» What to produce: For the data below, give again exactly the lines from the one containing "Image resolution: width=820, height=1180." through the one containing "goth (663, 1844)", both ends included, and no others.

» Supplied records:
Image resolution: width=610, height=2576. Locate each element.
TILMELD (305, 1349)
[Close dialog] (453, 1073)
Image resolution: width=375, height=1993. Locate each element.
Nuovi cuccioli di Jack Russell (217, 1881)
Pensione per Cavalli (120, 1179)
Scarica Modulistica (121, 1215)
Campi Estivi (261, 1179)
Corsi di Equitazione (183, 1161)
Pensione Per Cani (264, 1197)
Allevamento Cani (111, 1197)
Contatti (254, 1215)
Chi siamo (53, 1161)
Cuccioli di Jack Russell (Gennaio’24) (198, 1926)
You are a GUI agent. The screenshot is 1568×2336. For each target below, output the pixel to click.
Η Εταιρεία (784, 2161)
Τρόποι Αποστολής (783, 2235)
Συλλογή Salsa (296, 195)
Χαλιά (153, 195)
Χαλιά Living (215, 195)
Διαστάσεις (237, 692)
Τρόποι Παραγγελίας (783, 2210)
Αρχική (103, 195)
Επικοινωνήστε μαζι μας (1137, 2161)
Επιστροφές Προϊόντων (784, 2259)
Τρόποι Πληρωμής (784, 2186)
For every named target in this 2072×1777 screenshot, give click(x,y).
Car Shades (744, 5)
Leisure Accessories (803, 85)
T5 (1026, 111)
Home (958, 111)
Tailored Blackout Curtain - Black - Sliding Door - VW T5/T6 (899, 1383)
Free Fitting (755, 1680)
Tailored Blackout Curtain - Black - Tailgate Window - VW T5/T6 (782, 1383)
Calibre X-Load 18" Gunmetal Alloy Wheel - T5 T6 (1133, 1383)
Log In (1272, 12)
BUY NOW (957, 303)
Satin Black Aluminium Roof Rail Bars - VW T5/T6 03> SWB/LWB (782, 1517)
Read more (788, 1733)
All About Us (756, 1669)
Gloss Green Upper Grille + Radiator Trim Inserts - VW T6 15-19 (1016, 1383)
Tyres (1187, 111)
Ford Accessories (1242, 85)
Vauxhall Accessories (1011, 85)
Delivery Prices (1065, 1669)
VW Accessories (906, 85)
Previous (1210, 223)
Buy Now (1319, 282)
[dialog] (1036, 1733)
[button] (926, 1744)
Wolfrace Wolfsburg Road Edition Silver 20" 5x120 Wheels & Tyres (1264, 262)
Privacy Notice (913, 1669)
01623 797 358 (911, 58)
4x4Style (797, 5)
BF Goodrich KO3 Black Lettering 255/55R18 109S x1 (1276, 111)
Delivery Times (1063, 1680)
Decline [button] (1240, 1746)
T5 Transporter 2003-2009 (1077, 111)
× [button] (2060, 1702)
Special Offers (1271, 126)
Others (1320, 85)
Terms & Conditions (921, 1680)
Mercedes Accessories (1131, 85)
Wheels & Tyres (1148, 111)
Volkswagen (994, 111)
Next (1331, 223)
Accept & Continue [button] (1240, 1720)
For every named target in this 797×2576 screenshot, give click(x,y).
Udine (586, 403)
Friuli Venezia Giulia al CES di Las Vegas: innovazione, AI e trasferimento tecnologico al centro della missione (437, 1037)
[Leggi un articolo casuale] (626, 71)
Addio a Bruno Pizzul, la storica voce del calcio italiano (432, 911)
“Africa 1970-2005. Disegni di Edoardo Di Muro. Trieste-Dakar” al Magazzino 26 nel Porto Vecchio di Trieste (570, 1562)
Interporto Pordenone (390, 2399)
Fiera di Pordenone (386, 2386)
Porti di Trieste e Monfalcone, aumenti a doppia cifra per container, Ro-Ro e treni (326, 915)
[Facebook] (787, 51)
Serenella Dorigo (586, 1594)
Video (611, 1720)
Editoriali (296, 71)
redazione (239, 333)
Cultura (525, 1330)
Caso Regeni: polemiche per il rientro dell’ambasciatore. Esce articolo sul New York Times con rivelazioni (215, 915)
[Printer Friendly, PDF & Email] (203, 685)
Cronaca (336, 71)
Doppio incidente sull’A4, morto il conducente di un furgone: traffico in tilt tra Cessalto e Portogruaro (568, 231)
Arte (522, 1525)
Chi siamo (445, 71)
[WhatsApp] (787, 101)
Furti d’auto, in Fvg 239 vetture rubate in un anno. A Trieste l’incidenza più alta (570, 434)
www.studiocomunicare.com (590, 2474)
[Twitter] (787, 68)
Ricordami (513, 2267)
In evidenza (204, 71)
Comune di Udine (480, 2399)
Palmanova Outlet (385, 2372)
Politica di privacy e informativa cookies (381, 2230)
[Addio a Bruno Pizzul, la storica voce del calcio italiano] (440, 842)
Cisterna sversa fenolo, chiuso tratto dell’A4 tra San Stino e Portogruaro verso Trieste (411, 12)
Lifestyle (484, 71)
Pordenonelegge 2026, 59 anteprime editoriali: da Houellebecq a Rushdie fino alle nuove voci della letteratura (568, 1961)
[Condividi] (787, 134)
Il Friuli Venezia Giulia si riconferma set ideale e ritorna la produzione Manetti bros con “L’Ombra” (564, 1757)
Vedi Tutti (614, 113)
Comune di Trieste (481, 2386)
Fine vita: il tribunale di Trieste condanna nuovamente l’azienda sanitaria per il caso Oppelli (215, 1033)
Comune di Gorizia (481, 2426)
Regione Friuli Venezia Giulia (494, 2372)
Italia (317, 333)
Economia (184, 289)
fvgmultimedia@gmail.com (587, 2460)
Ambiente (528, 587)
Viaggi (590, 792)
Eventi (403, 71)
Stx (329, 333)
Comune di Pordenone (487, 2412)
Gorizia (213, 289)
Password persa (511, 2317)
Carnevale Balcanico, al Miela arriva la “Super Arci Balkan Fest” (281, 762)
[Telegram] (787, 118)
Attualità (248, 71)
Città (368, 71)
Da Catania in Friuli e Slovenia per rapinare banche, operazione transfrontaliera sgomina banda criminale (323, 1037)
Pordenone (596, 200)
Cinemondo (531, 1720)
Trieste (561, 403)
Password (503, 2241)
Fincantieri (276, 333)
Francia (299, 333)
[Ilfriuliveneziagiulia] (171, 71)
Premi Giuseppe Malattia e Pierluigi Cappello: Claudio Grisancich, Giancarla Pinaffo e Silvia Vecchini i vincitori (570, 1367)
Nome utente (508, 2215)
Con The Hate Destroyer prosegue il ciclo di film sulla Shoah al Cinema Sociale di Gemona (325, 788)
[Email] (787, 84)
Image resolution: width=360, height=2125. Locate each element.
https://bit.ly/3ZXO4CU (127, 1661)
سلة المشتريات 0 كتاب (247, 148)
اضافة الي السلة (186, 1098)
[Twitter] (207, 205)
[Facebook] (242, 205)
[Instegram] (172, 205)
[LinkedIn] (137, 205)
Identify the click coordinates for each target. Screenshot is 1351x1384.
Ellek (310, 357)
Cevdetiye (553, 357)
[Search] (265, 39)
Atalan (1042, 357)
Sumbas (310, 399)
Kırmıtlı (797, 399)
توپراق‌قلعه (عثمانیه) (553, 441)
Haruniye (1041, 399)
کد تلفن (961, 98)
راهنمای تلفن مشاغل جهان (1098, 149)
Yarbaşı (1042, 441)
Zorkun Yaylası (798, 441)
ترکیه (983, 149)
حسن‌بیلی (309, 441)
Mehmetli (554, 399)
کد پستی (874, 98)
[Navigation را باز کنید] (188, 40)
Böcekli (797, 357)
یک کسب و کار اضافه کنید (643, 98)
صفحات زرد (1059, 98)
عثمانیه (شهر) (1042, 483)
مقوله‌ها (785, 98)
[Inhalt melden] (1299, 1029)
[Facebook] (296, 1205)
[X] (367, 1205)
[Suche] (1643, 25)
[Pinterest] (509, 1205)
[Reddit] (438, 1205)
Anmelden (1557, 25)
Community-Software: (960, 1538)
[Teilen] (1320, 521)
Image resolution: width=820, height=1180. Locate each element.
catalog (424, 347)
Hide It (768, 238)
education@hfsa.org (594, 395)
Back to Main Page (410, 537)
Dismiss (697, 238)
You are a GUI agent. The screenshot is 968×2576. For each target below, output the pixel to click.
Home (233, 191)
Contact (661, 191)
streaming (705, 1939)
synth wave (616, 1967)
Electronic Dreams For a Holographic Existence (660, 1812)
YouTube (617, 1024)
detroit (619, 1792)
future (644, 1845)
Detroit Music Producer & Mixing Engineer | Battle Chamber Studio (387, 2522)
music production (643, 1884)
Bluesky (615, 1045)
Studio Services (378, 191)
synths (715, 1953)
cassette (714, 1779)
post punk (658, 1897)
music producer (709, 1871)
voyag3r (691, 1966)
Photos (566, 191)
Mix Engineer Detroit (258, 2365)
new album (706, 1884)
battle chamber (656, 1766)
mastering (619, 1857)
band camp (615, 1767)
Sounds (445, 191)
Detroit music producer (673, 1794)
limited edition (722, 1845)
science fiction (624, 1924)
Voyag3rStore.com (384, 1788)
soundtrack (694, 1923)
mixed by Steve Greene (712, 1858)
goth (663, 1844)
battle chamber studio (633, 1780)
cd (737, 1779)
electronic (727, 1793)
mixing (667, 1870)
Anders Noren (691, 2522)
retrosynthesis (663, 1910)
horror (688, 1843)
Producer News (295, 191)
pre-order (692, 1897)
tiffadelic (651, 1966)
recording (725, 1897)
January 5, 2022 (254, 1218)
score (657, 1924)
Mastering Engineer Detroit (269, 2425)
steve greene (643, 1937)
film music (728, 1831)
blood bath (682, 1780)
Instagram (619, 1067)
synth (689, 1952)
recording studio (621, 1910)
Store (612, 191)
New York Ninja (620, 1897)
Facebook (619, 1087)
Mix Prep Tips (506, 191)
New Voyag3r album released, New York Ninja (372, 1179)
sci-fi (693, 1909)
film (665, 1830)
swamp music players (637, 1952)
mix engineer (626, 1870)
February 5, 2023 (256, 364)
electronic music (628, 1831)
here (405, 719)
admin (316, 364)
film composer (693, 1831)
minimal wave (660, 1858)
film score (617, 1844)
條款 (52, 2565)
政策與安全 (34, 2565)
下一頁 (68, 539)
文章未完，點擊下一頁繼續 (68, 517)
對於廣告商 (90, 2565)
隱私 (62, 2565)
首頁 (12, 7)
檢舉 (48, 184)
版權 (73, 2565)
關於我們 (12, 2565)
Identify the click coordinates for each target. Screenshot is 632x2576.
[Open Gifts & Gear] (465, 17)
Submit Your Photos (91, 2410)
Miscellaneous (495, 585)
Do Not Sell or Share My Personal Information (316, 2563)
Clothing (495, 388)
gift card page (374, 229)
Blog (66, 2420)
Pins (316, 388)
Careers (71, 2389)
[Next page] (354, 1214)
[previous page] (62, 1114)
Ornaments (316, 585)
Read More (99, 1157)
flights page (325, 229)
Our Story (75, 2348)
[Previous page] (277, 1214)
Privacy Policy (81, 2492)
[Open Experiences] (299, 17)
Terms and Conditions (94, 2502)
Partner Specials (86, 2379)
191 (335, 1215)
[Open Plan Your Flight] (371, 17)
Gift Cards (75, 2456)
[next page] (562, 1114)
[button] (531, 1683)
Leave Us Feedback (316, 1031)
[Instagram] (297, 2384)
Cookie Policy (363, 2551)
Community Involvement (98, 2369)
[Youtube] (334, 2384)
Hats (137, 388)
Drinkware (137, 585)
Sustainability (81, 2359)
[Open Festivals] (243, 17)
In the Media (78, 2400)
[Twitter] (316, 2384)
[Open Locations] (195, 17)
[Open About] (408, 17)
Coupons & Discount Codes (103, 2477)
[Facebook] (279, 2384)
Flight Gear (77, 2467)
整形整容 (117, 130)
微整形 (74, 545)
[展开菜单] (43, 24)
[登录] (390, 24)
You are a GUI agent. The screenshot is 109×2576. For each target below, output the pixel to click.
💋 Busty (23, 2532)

» Task output:
Image resolution: width=820, height=1180. Locate each element.
catalog (424, 347)
Hide It (768, 238)
education@hfsa.org (594, 395)
Back to Main Page (410, 537)
Dismiss (697, 238)
You are a GUI agent. The screenshot is 968×2576. For each target below, output the pixel to click.
Home (233, 191)
Contact (661, 191)
streaming (705, 1939)
synth wave (616, 1967)
Electronic Dreams For a Holographic Existence (660, 1812)
YouTube (617, 1024)
detroit (619, 1792)
future (644, 1845)
Detroit Music Producer & Mixing Engineer | Battle Chamber Studio (387, 2522)
music production (643, 1884)
Bluesky (615, 1045)
Studio Services (378, 191)
synths (715, 1953)
cassette (714, 1779)
post punk (658, 1897)
music producer (709, 1871)
voyag3r (691, 1966)
Photos (566, 191)
Mix Engineer Detroit (258, 2365)
new album (706, 1884)
battle chamber (656, 1766)
mastering (619, 1857)
band camp (615, 1767)
Sounds (445, 191)
Detroit music producer (673, 1794)
limited edition (722, 1845)
science fiction (624, 1924)
Voyag3rStore.com (384, 1788)
soundtrack (694, 1923)
mixed by Steve Greene (712, 1858)
goth (663, 1844)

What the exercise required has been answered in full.